Still, Yeley loves coming to Pocono.
“I liked coming to Pocono because the area is beautiful and the fans are great,” he said. “From a family perspective – and in NASCAR we always consider ourselves a family sport – there’s a lot to do here. There’s a campground, there’s a playground, there’s concerts in the infield. Families have fun. There are also plenty of opportunities for fan interaction. So I’m a little disappointed that we’re only coming here once. It will be good to come in Pocono and spend the weekend without rain.
Rain fell unexpectedly late Friday afternoon and canceled the practice session and qualifying for the Camping World Truck Series race. That left Zane Smith on pole for the race scheduled for a midday start on Saturday. The race will be marked by Todd Bodine’s 800th and final start in one of NASCAR’s top three series. Bodine will become just the 27th driver to make at least 800 career starts.
Yeley isn’t far behind with 745 career starts and is still looking for his first win.
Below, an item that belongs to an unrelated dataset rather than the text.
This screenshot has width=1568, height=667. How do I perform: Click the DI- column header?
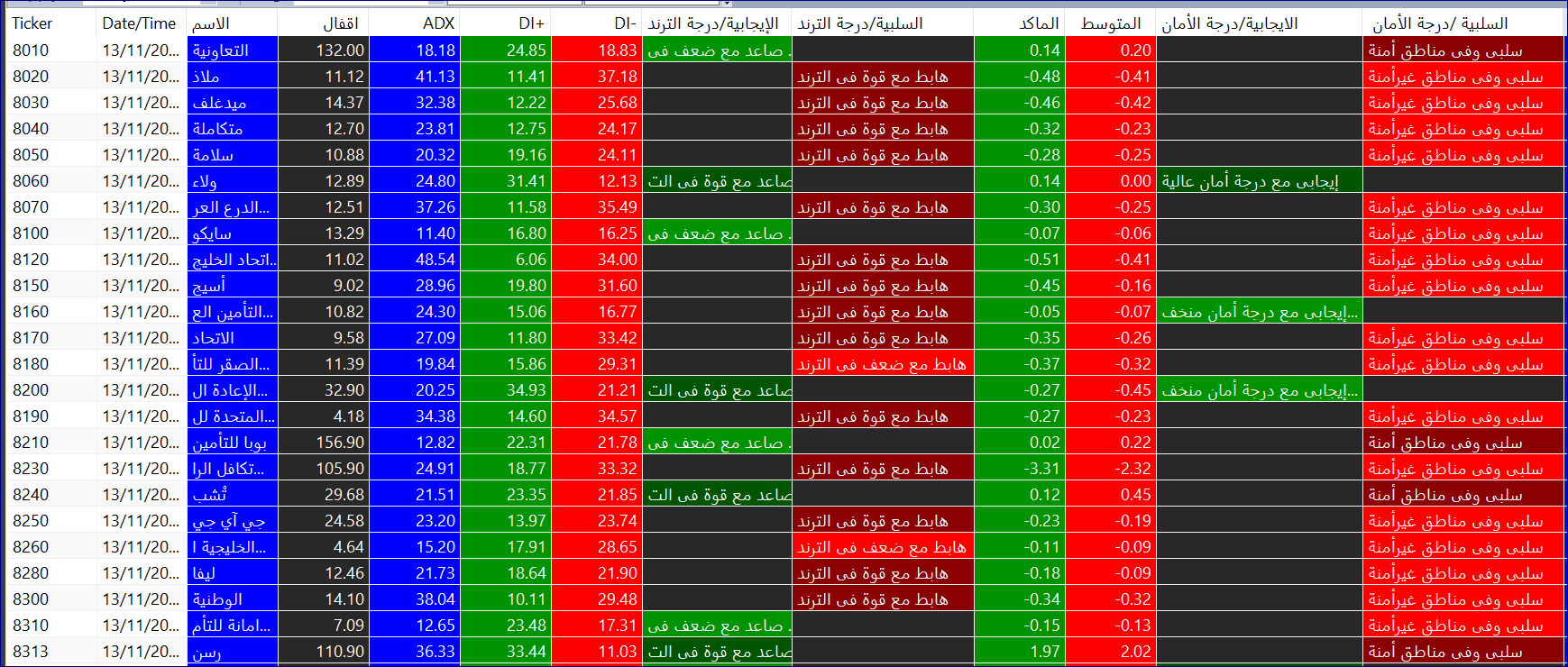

“I still appreciate it 100%,” he said. “I can’t imagine doing anything. I’m excited to hit the race track. I’m excited to get behind the wheel of a race car and get out there and get every little ounce of speed I can. And I love the interactions with the fans. This is what makes our sport great. This is what continues to motivate me every week year after year. I continue to fight to be part of this sport and I continue to try to do well.